Finalizam o subitem esclarecendo que estão convencidos de que, para eles, não é o diagnóstico que faz mal, mas é a sua suposta “verdade” alienada, autoritária, privada - advogada pela padronização classificadora da Psicologia Hegemônica - que gera grande sofrimento e dor.

Passam a expor o último item do capítulo intitulado Formas de Vida e Formas de Alienação [Forms of Life and Forms of Alienation] no qual definem a Psicologia Científica como o processo de mercantilização da subjetividade humana denunciando a “bruxaria” modernista como responsável por seu encantamento e exortação à adesão “alienada” aos valores capitalistas.

Denunciam que as supostas abordagens clínicas “científicas” ao tratamento da saúde mental desumanizam o sujeito por convertê-lo em um repositório bioquímico e um joguete para se obter remuneração com base na classificação de sua “enfermidade” conforme a padronização medicalizante para as “desordens” de comportamento (formas de ser não normativas).

Consideram indecente a aplicação grosseira do modelo epistêmico científico para entendimento da dimensão relacional da vida humana sendo vivida.

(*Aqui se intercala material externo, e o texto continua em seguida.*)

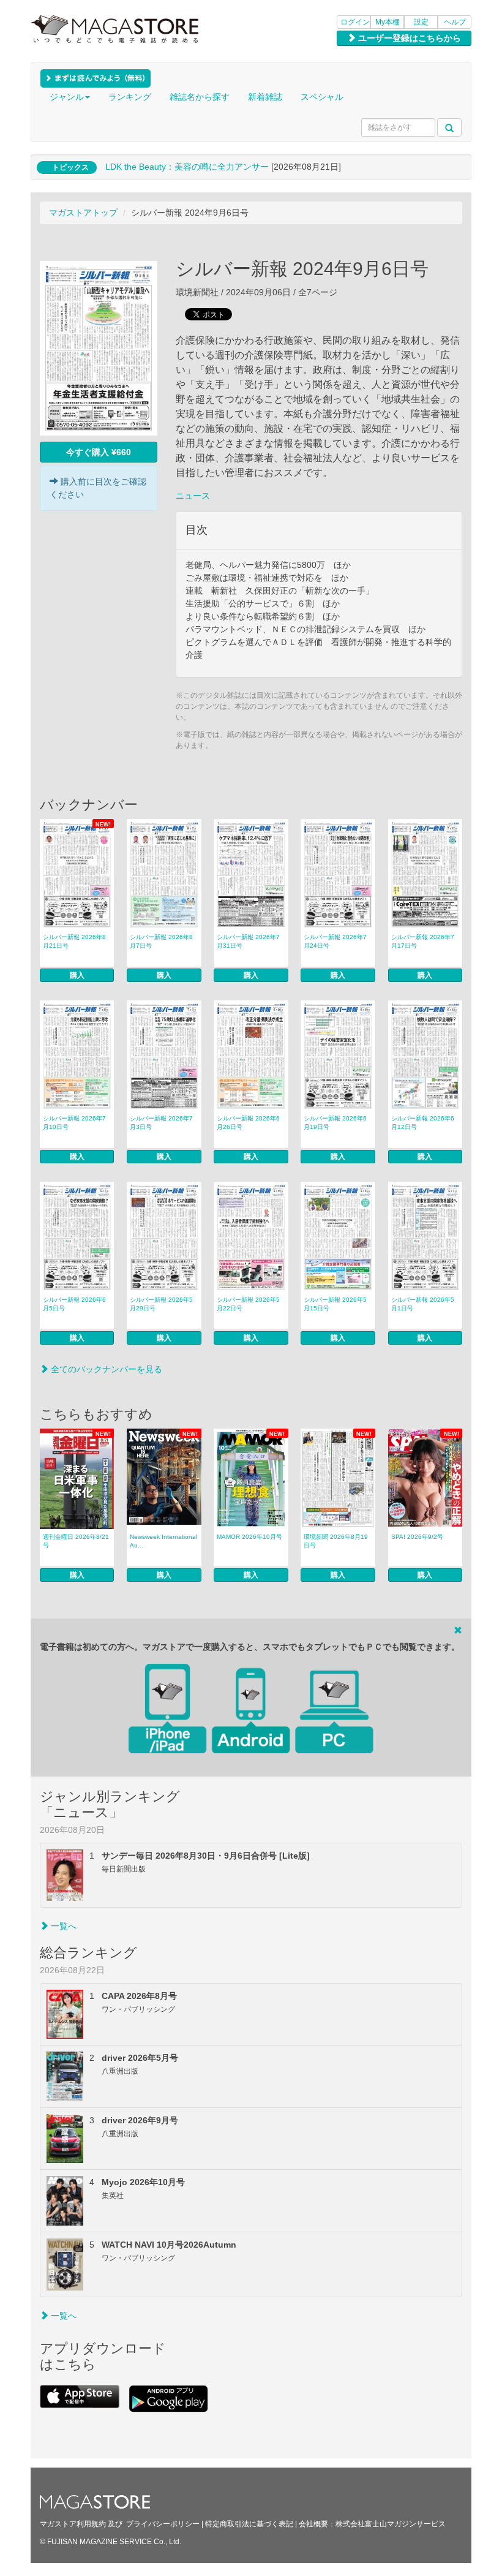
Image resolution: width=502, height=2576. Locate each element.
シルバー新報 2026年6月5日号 (74, 1304)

Retomam a noção wittgensteiniana de “formas de vida” para referir a dimensão paradoxal e dialética do ser humano capturado por formas de alienação no mundo capitalista para em seguida propor um programa de alerta para as armadilhas da alienação no mundo contemporâneo:

(1) Apoiar a organização e reorganização continuada da atividade relacional;

(2) Encorajar toda e qualquer atuação (performance) em favor da democratização não coercitiva, não opressora;

(3) Persistir na conversão das formas de alienação em formas de vida.

Finalizam o livro e sua exortação à prática de abordagens performáticoculturais na clínica psicoterápica advertindo que a criação de condições para emergência de formas de vida não suprime as formas de alienação porém altera radicalmente a relação das pessoas no mundo em que estas últimas são encontradas.